In the outpatient model, all patients bypassed the ED. Ambulance or GPs called a 24/7 hotline to arrange evaluation by a stroke specialist. Patients were either seen in the outpatient clinic during its opening hours (8am to 6pm; seven days per week) or admitted to the stroke unit.

The study found almost half of the patients had a neurovascular diagnosis (47.4%) including stroke and TIA.

Only 23.5% of patients seen at the outpatient clinic were eventually admitted to hospital. Most low risk patients – 43.7% of those with stroke and 70.8% of those with TIA – were able to be sent home straight from the outpatient clinic.

Stroke patients first seen at the clinic had a shorter risk-adjusted length of acute hospital stay than the historic stroke cohort (median 1 vs 3 days) and the contemporary cohort (1 v 4 days).

The length of total stay including stroke rehabilitation was also shorter in the stroke patients seen initially in the outpatient clinic compared to the historic stroke controls ( 1 v 4 days).

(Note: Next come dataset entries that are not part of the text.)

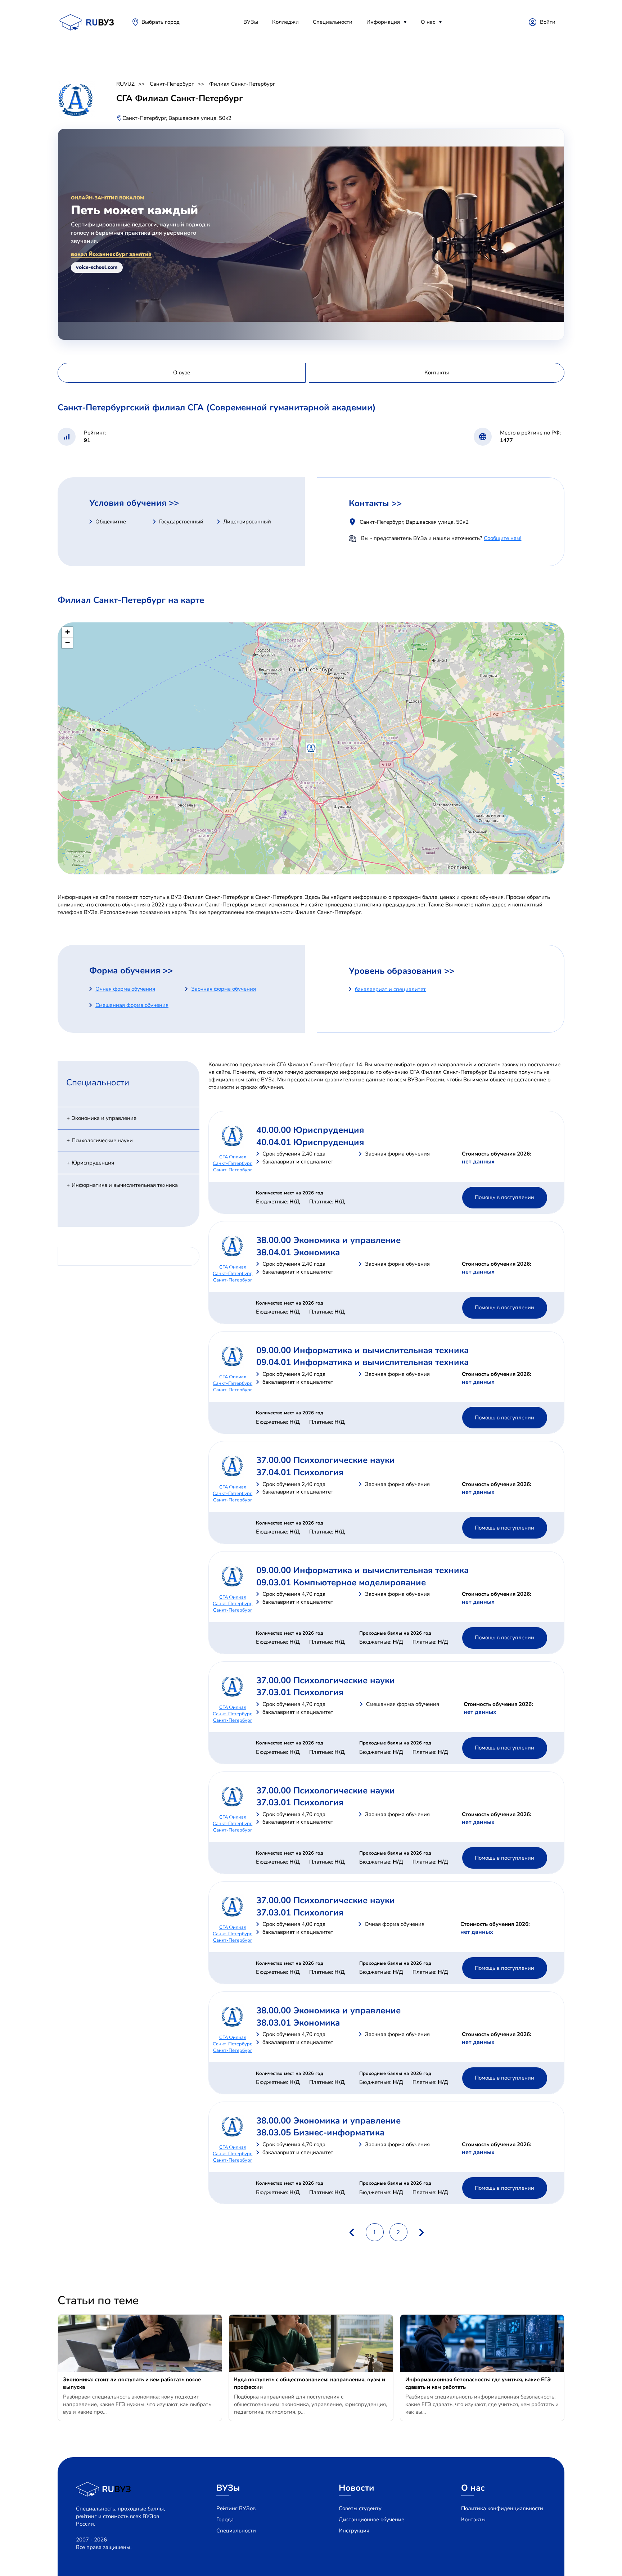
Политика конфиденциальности (502, 2508)
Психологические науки (102, 1140)
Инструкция (354, 2530)
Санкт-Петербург (172, 83)
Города (225, 2519)
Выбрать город (160, 22)
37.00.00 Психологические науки (325, 1460)
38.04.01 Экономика (298, 1252)
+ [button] (67, 631)
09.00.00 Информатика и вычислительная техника (362, 1350)
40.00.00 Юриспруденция (310, 1130)
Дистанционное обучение (371, 2519)
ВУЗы (250, 22)
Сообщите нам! (502, 538)
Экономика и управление (104, 1118)
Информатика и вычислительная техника (125, 1185)
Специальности (332, 22)
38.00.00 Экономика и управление (328, 1240)
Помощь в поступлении (504, 1197)
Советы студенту (360, 2508)
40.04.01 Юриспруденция (310, 1142)
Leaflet (557, 871)
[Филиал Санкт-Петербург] (311, 748)
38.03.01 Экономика (298, 2022)
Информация (383, 22)
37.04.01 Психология (299, 1472)
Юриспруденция (93, 1162)
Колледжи (285, 22)
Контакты (473, 2519)
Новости (356, 2488)
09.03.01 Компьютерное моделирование (341, 1582)
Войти (547, 22)
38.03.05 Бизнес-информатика (320, 2132)
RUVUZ (125, 83)
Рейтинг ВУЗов (236, 2508)
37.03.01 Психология (299, 1692)
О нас (428, 22)
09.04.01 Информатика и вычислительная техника (362, 1362)
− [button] (67, 642)
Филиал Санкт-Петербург (242, 83)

All-cause bed days within the first year were fewer in the outpatient group than controls (2 v 6 days in both historic and contemporary controls) and readmission rates within the first 30 days after the initial hospital stay were lower (3.2% v 11.6% and 11.3%).

Mortality rates were similar and low in all groups, both at day 30 (0% vs 0.5% and 0%) and day 365 (2.6% vs 5.2% and 5.7%).

In patients with TIA, the acute and total hospital stays were significantly shorter in the outpatient group than in the matched contemporary cohort of TIA patients (0.5 days v 2 days for both outcomes).

Mortality rates at day 30 (0% v 0%) and day 365 (2.0% v 5.9%) were also comparable in the two TIA cohorts.

“This prospective cohort study of patients seen in an outpatient clinic for acute minor stroke and TIA using subsequent admission of high-risk patients shows that these patients have a shorter hospital stay, lower rate of readmissions at 30 days, and higher quality of care than patients in matched historic and contemporary cohorts without a similar outpatient service.”

Despite its non-randomised design, the study said the model of care appeared safe and effective.

An editorial in Neurology, led by Professor Anna Ranta of the University of Otago (NZ), said the findings made a strong case for initial evaluation of all patients with TIA/minor stroke in a specialist outpatient unit instead of universal admission to a stroke unit.

“The service model may cost less per patient, free up hospital bed–days for patients with more severe stroke, and reduce stroke-related readmissions (>24-hour hospital stay after the first admission).”

“Certainly, the lack of difference in mortality and early stroke recurrence rates comparable to other published data suggests no harm from this service model.”

“Clinical trial comparison of outpatient vs inpatient TIA and minor stroke management would be an excellent focus of future research in this area.”